A short, vividly illustrated work of fiction set in a dystopian future. It drew me in, and I felt quite engaged with the leading characters.

14 May 2019

The author Ibrahim S Amin is my eldest son. I am never allowed to see any of his writing until it has been published, so I came to this book knowing nothing about it.

This is his fourth book. The others are also reviewed on this website:


"The Monster Hunter's Handbook"

"Jihad Squad"

"Clara Mandrake’s Monster"

Gorgon Street girls is a work of fiction; a relatively short 140 pages. As well as the cover, it contains a number of illustrations by Cameron Stark throughout the book. They definitely add to the book and make it even more vivid.

As fiction, I do not want to spoil the plot. The blurb on the back reads:

“Vee lives for the night. Her Gorgon Street Girls prowl the alleys and kebab houses with fists, boots, blades, and gene-twerked muscle, ready to battle the city’s other teenage drekker gangs. Love and friendship, triumphs and tragedies glitter in the neon lights. One slash of a knife can change everything – throw Vee into a world even more dangerous than the one she’s fought through her whole life. But for her friends and girlfriend, she’ll carve it up or die trying.”

The book is set in a dystopian society which is extremely unequal. This gang of girls spend their time fighting other girl gangs while at the same time some of the gang members have genuine artistic talent and aspirations to improve themselves.

One of the foibles in the book is that the author has drawn upon his extensive knowledge of ancient Greek to produce a slang vocabulary for this dystopian world. Accordingly, the book begins with a six-page glossary to which I often had to refer to in the earlier part of my reading until I got used to the words. Then they become second nature.

Overall, the key test with any work of fiction is: "Do I want to turn the next page?" With this book I always wanted to know what happened next.

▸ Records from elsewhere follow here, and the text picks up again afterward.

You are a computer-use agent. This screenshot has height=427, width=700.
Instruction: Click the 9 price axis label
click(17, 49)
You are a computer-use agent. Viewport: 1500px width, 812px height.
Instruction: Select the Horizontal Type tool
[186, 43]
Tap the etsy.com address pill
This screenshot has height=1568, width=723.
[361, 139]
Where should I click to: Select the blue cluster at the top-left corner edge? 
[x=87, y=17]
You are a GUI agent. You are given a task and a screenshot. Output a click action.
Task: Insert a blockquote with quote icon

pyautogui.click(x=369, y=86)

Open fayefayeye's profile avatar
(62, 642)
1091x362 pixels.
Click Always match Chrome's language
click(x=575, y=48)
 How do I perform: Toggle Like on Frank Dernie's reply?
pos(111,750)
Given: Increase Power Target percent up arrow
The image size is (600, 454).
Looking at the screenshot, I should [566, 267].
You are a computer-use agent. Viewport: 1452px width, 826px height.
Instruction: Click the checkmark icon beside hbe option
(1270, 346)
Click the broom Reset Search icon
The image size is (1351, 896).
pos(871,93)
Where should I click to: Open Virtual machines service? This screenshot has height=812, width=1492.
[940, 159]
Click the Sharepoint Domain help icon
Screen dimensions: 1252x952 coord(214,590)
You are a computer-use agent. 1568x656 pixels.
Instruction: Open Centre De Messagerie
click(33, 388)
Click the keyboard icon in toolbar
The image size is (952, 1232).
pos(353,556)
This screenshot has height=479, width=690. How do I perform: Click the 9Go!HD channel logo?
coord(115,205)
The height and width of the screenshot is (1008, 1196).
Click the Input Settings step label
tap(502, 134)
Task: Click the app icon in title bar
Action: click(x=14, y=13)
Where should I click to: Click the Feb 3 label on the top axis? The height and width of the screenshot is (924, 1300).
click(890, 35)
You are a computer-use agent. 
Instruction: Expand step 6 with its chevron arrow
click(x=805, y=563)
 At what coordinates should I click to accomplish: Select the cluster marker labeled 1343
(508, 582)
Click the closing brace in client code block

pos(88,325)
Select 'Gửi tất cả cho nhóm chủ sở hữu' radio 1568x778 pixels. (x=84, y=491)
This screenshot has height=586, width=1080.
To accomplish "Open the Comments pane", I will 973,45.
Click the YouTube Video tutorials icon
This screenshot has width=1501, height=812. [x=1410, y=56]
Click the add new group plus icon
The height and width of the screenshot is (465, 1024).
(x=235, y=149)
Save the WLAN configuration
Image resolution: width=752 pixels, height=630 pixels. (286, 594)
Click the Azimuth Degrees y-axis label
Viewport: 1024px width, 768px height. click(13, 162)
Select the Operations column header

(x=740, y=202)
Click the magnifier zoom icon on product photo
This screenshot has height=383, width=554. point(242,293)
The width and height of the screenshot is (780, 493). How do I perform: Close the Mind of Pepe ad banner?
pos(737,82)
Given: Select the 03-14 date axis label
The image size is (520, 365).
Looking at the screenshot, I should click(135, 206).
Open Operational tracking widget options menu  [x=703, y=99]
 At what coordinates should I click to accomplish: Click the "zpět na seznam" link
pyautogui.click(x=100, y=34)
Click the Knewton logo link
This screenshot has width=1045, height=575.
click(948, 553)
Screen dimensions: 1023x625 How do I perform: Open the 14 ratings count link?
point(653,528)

I was genuinely moved by a peroration near the end of the book, but cannot say more without risking spoiling the plot.

After the story finishes, there are some acknowledgements as well as biographical information about the author and the illustrator.

As someone who does not play computer games, I was unaware that there was a company called Titanomachy Studios which produces “Fate of Gods” videogame IP. The acknowledgements tell us that the book is set in that world.